Tra le fratture del gomito, il capitello radiale risulta interessato nel 20% dei casi.
La frattura del capitello radiale è generalmente causata da traumi indiretti, per caduta sull’arto superiore a mano iperestesa e gomito esteso.
Il dolore acuto può indurre una limitazione dell’articolarità e della forza.
Oltre alle radiografie standard, in alcuni casi possono essere utili proiezioni oblique per la migliore visualizzazione del capitello. La RMN è l’esame più sensibile per fare diagnosi. L’inizio del trattamento riabilitativo è fondamentale, con una mobilizzazione cauta ma precoce, per il rischio, molto frequente, di rigidità.

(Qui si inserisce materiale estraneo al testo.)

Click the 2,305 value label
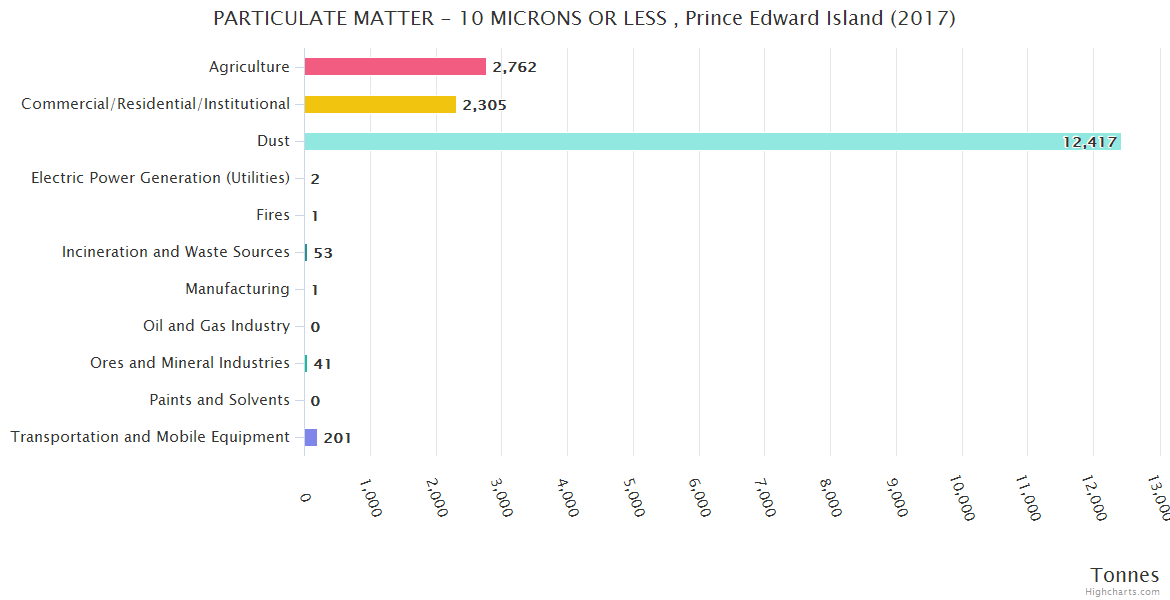The height and width of the screenshot is (600, 1170). 484,105
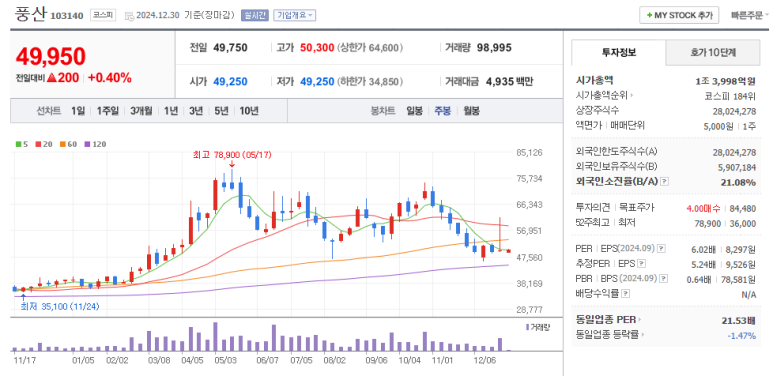Select the 월봉 monthly candle chart
The width and height of the screenshot is (773, 376).
coord(471,111)
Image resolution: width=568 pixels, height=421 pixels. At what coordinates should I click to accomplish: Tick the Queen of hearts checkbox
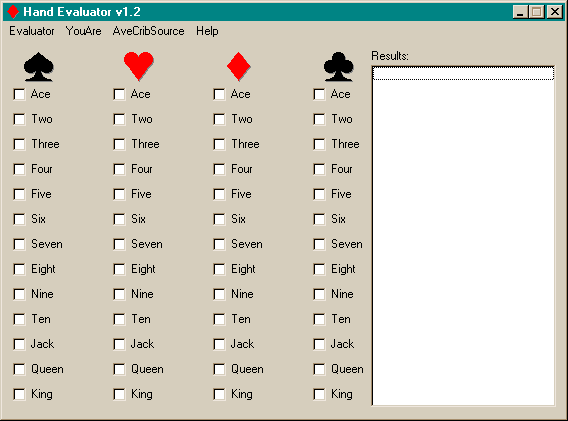point(119,369)
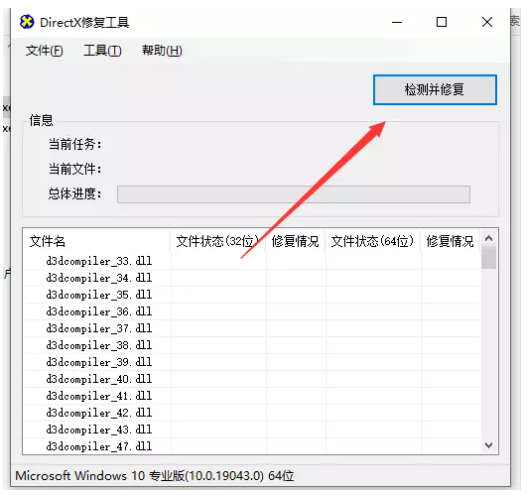Maximize the DirectX repair tool window
Image resolution: width=528 pixels, height=495 pixels.
coord(441,23)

Le fratture scomposte vengono spesso trattate incruentemente con uno splint per due settimane, seguite da mobilizzazione solo in flesso-estensione. Successivamente, dopo controllo radiografico, viene effettuato il completamento della rieducazione. I risultati sono positivi nel 70% dei casi.
Frattura del capitello radiale – Interventi Chirurgici
Il trattamento della frattura del capitello radiale si diversifica per tipo di frattura.
Le fratture di tipo I sono le più semplici e vengono trattate con una breve immobilizzazione seguita da una cauta e precoce riabilitazione.
In caso di fratture di tipo II è indicato l’intervento chirurgico di riduzione e osteosintesi, nel quale i frammenti vengono ricomposti e uniti con piccole viti.
Nelle fratture del capitello radiale di tipo III viene sempre tentata la riduzione e l’osteosintesi con piccole viti o con l’ausilio di una placca metallica.
La sostituzione protesica invece è particolarmente indicata nel caso della frattura di tipo IV e cioè quando alla frattura si associa anche la lussazione.
Riabilitazione per frattura del capitello radiale
Tra le fratture di gomito, il capitello radiale risulta interessato nel 20% dei casi. La frattura del capitello radiale è generalmente causata da traumi indiretti per la caduta sull’arto superiore a mano iperestesa e gomito esteso, con avambraccio pronato.
La riabilitazione, i tempi di immobilizzazione o intervento e i tempi di recupero variano a seconda della sede e della tipologia di frattura (3 tipi), ma tutte hanno un protocollo terapeutico similare.
Nella prima fase del programma riabilitativo è fondamentale la mobilizzazione cauta ma precoce del gomito, onde evitare l’instaurarsi di rigidità articolari, all’inizio passiva in trazione poi progressivamente attiva attraverso stretching e automobilizzazioni. In questa prima fase si possono utilizzare a scopo antalgico terapie fisiche (laser, ionoforesi) e ghiaccio a bicchierino.
Raggiunta un’ottima mobilità articolare, si può procedere alla seconda fase del protocollo terapeutico incentrata sul recupero della forza di tutta la catena muscolare con esercizi di rinforzo dei prono/supinatori del polso, flesso/estensori dell’avambraccio, bicipite e tricipite, stabilizzatori di spalla con zavorre ed elastici sia in concentrica che in eccentrica.
L’ultima fase della riabilitazione si svolge in campo e ha come obiettivi la ripresa della coordinazione manuale, attraverso esercitazioni di lancio/presa con oggetti (training neuromotorio) e il recupero della gestualità tecnica con esercitazioni per allenare la modalità di caduta e l’ammortizzazione per la prevenzione del re-infortunio.